Database introduction
Our data source was the Medical Information Mart for Intensive Care III (MIMIC-III, version 1.4), an open international database. The MIMIC-III database includes comprehensive, time-stamped information of over 46,000 unique patients from over 60,000 ICU stays at Beth Israel Deaconess Medical Center (BIDMC) in Boston, Massachusetts, between 2001 and 2012. Data were extracted by the author Chen, and access to the database was approved by the institutional review boards of the Massachusetts Institute of Technology after completing the National Institutes of Health’s web-based course and passing the Protecting Human Research Participants exam (certification number: 37147539).

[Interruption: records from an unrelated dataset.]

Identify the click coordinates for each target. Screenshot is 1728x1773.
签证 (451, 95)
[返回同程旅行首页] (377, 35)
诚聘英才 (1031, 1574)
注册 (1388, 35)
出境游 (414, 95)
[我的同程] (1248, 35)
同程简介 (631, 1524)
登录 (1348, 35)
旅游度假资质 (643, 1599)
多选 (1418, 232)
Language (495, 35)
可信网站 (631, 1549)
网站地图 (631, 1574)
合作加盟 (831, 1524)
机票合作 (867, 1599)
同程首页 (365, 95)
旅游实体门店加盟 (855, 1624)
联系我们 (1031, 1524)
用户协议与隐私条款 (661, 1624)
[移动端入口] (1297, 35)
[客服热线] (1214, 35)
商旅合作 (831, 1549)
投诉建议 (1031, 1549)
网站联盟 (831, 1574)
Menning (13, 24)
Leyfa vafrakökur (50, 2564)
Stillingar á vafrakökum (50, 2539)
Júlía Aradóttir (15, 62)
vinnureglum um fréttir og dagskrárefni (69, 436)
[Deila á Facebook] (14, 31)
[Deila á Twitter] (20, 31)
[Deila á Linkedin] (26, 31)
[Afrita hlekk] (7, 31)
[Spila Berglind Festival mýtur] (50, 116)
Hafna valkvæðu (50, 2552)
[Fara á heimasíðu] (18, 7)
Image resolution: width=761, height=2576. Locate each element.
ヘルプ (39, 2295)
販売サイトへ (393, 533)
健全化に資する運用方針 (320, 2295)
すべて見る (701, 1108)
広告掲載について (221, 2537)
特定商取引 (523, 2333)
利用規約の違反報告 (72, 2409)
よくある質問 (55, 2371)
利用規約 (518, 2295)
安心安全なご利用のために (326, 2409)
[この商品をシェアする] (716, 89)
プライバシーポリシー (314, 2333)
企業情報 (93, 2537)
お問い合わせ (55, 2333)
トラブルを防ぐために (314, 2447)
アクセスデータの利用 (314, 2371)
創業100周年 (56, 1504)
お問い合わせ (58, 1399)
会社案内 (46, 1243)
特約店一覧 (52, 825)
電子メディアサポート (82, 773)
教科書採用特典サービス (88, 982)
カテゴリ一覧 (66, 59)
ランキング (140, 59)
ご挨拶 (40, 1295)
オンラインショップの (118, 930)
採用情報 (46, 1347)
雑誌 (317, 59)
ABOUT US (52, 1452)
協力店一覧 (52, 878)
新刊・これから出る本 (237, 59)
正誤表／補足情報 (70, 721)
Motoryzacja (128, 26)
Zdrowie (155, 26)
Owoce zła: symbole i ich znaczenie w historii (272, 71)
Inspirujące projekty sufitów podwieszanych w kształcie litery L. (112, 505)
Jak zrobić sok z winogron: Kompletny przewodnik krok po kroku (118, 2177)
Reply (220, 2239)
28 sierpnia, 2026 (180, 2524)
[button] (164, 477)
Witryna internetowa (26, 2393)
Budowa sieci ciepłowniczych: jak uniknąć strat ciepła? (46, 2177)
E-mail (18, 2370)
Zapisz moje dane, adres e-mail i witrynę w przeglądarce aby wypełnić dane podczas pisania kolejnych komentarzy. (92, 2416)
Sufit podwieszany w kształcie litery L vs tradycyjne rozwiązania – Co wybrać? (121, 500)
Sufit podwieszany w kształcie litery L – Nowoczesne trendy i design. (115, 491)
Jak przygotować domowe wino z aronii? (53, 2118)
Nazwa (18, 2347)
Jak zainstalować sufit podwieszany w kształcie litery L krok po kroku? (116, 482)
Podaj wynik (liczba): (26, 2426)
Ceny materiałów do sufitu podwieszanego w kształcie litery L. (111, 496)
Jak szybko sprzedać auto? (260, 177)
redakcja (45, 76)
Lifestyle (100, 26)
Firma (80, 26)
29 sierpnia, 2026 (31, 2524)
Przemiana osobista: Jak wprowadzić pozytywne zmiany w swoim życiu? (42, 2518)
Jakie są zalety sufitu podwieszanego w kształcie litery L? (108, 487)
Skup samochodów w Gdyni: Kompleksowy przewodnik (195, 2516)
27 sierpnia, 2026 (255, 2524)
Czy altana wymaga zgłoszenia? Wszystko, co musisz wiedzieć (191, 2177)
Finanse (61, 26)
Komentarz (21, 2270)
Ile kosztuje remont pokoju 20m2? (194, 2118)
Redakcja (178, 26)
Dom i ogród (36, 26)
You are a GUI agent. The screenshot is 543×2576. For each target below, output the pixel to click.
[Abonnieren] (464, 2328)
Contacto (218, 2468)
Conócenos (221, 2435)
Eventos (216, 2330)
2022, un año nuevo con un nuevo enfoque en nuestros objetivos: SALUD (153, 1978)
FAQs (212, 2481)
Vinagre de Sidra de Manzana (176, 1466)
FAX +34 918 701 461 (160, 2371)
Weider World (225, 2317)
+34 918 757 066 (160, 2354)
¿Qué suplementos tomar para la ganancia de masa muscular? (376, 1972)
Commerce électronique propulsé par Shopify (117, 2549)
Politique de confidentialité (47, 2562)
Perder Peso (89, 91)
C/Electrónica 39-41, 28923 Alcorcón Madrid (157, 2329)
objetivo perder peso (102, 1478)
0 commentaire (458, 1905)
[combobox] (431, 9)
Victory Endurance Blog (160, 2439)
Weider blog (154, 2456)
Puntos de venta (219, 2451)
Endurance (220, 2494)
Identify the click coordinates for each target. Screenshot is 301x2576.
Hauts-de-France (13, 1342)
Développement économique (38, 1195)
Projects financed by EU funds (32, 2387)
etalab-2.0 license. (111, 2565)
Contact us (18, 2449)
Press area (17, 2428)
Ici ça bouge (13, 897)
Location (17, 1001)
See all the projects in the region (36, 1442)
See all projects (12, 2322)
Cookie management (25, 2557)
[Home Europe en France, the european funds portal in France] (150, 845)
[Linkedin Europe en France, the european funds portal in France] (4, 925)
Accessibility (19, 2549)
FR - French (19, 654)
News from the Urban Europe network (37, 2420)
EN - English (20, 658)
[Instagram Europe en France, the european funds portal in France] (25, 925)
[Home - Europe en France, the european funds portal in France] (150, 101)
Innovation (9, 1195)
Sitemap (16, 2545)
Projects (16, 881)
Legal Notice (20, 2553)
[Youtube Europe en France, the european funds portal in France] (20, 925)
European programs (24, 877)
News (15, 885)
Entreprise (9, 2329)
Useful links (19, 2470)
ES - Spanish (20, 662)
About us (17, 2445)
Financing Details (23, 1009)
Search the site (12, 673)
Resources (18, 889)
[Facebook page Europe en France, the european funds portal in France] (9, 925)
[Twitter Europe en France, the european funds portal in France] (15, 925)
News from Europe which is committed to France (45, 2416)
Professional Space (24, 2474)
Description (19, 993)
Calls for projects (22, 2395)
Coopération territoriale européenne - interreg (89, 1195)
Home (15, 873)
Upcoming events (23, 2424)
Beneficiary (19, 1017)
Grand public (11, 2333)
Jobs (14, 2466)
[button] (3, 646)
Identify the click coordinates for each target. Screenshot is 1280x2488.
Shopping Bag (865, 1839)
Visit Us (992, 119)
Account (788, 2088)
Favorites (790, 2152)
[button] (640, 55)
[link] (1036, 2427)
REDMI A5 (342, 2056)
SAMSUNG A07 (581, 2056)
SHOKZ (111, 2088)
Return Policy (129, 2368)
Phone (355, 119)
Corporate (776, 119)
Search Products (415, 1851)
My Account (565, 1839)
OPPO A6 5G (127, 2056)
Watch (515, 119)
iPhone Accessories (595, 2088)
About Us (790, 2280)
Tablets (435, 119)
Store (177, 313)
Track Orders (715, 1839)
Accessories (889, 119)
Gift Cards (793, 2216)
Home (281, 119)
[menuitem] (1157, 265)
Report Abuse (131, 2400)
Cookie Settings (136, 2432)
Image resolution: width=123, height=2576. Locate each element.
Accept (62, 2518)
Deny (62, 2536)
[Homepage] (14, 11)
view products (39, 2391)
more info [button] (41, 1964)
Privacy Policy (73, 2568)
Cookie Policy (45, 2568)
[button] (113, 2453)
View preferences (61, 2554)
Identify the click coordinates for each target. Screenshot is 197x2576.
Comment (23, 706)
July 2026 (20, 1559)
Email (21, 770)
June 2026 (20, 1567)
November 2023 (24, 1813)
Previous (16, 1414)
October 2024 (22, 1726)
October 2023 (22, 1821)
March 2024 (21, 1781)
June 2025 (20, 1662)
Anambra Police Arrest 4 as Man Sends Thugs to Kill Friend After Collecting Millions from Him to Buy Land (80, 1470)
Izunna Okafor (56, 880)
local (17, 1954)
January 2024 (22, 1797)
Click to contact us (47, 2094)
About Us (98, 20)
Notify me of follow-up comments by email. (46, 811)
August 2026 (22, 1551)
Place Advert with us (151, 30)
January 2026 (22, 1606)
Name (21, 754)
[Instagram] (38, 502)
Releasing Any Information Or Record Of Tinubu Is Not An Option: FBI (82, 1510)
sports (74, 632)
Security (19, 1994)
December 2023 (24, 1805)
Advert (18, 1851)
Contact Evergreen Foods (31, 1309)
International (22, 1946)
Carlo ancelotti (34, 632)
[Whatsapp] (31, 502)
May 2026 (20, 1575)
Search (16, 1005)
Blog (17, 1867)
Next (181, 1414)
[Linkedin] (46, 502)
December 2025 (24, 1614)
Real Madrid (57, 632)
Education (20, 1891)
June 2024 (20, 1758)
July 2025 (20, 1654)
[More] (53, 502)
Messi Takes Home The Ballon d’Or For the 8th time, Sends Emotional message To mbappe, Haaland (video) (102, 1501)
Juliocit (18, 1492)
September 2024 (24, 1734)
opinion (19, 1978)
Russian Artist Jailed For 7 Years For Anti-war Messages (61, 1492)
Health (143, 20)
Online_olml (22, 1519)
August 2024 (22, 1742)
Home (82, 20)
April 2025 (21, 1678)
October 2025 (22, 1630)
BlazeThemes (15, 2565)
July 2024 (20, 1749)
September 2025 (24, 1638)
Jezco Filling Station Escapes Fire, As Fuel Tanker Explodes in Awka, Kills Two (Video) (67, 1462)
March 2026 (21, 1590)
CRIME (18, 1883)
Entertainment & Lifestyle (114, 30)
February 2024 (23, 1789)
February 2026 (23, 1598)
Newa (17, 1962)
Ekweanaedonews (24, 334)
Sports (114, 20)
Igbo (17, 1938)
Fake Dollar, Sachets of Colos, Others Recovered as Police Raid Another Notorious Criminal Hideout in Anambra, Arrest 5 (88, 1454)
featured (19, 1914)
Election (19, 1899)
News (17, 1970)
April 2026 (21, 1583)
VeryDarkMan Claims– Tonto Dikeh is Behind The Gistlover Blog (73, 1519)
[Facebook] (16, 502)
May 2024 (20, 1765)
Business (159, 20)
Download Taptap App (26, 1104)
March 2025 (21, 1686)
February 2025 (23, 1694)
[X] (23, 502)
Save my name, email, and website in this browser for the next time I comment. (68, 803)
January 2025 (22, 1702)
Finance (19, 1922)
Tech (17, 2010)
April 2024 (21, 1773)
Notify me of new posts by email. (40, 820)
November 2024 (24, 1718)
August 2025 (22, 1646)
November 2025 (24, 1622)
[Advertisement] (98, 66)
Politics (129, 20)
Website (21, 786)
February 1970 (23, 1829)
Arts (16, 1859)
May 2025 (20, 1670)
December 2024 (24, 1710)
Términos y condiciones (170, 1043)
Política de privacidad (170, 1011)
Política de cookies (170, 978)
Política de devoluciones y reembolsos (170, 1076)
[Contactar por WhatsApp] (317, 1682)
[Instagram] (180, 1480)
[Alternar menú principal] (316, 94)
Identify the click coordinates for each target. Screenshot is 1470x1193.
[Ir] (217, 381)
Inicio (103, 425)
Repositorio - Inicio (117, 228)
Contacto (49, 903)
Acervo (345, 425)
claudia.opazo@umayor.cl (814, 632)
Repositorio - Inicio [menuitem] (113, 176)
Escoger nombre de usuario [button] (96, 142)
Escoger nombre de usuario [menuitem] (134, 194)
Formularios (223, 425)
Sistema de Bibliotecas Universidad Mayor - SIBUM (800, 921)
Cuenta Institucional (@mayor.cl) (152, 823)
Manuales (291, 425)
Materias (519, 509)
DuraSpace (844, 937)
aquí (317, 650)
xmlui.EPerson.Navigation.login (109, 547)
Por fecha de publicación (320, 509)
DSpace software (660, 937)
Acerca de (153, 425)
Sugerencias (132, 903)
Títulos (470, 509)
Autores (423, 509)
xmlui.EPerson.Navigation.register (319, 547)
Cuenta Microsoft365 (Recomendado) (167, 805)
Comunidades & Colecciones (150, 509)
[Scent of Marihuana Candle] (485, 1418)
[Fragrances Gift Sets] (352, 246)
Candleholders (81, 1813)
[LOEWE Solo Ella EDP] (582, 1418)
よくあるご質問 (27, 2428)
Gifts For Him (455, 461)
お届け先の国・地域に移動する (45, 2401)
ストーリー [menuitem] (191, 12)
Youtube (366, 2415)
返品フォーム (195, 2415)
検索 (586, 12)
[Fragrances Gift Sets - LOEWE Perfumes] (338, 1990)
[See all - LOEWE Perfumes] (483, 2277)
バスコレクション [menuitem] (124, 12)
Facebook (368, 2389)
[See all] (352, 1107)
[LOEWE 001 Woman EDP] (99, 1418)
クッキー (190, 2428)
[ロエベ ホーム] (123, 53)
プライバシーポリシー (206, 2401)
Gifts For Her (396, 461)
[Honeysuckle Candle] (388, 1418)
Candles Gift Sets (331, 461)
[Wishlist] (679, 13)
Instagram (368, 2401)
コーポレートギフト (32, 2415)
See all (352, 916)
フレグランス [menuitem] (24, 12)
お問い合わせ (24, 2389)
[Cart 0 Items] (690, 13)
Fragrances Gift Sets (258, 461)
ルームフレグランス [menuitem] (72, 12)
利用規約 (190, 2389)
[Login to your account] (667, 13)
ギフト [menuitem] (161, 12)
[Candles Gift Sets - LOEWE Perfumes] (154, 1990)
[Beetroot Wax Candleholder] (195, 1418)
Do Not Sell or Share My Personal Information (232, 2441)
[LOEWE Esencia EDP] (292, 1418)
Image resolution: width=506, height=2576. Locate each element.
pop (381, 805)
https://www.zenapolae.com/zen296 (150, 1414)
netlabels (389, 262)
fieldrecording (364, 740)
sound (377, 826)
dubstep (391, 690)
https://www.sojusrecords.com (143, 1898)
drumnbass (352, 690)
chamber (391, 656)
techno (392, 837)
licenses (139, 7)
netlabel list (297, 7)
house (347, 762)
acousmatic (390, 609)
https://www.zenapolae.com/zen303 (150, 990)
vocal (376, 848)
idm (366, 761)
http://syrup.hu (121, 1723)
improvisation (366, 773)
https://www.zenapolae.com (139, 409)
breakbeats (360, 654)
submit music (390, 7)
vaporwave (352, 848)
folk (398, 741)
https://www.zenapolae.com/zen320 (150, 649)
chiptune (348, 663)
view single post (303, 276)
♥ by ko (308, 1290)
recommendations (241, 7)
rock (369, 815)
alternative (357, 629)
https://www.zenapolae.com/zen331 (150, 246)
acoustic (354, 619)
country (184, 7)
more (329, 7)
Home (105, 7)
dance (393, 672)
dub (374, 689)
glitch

Inclusion and exclusion criteria
Patients with ARDS who were 16 years or older, used mechanical ventilation during the ICU stay and stayed in the ICU for at least 48 consecutive hours were screened for inclusion. To screen the patients with ARDS accurately, the diagnostic information recorded in the MIMIC-III database and the Berlin criteria[15] were considered simultaneously, and the following conditions were proposed: the onset of ARDS is acute, and patients must have PaO2/FiO2 values equal to or less than 300 mmHg when positive and expiratory pressure (PEEP) was at least 5 cmH2O in the first 24 h of entering the ICU. Patients were excluded if they had no data on the EOS within the first 72 h of entering the ICU.
Data extraction
Structured query language (SQL) was used to extract the following data: age, sex, weight (kg), body mass index (BMI), comorbidities (COPD, asthma, diabetes, and sepsis), disease severity score (simplified acute physiology score (SAPS II)), laboratory outcomes (white blood cell count (WBC), red blood cell count (RBC), platelet count (PLT), pH, EOS, and characteristics of mechanical ventilation (tidal volume (mL/kg PBW) and minute ventilation (L/min)). The extracted data were obtained within 72 h after ICU admission. Corticosteroid use was also extracted from the database.
Stratification and definition
According to the cut-off of 2%, the maximum values of EOS within 72 h after ICU admission were used to divide the patients into EOS≥2% and EOS<2% groups. Corticosteroids can cause blood eosinophils to fall at least 50% after the administration of the first 4 h and then back to baseline within 24 h[16]. Therefore, in the subgroup analysis, all patients were assigned to two subgroups based on the usage of any corticosteroid drugs except the external administration route within 24 h before ICU admission to 72 h after ICU admission, including dexamethasone, hydrocortisone, and methylprednisolone. The primary endpoint was the 28-day mortality, defined as death within 28 days from ICU admission. The secondary endpoints included ICU mortality, hospital mortality, length of ICU stay, and length of hospital stay. For patients with more than one ICU stay, only the first ICU stay of the first hospitalization was considered.
Propensity score matching
Because confounders such as comorbidities and characteristics of mechanical ventilation may bias the outcomes, PSM was used to reduce this effect. A multivariable logistic regression model was used to evaluate the propensity score according to the probability of patients being divided into EOS≥2% and EOS<2% groups. The propensity score was calculated by age, weight, BMI, COPD, asthma, sepsis, SAPS II score, WBC, RBC, pH, tidal volume and minute ventilation. A 1:1 nearest-neighbour matching algorithm was used with a calliper of 0.1. We also used kernel density plots of the p score to test the matching level.
Statistical analysis
Continuous variables were summarized as the mean ± standard deviation or median (interquartile range) when appropriate, and categorical data were summarized as proportions. The characteristics of patients with ARDS were compared using a Student’s t-test, Wilcoxon rank-sum test, and χ2 test according to the distribution of the data. The Kaplan-Meier method and log rank tests were used to compare 28-day mortality among the EOS≥2% and EOS<2% groups in patients with ARDS. Cox regression models were used to assess the relationship between blood eosinophil counts and 28-day mortality. A stepwise backward method with p < 0.05 was used to build the model. Twelve potential confounders with a p value <0.10 in the univariate analyses were included in the Cox regression models: age, weight, BMI, COPD, asthma, sepsis, SAP II score, WBC, RBC, pH, tidal volume and minute ventilation. The variance inflation factor (VIF) was used to test multicollinearity, and VIF≥10 indicates multicollinearity between variables. The proportional hazards assumption was tested using Schoelfeld residuals, with p<0.05 constituting evidence for non-proportionality. Subgroup analyses were also performed separately in patients who used corticosteroids and those who did not. PSM was used to balance the cofounders between the EOS≥2% and EOS<2% groups. All p-values were two-tailed, and p < 0.05 was considered statistically significant. Statistical analyses were performed using STATA (Version 16; Stata Corp., College Station, TX, USA).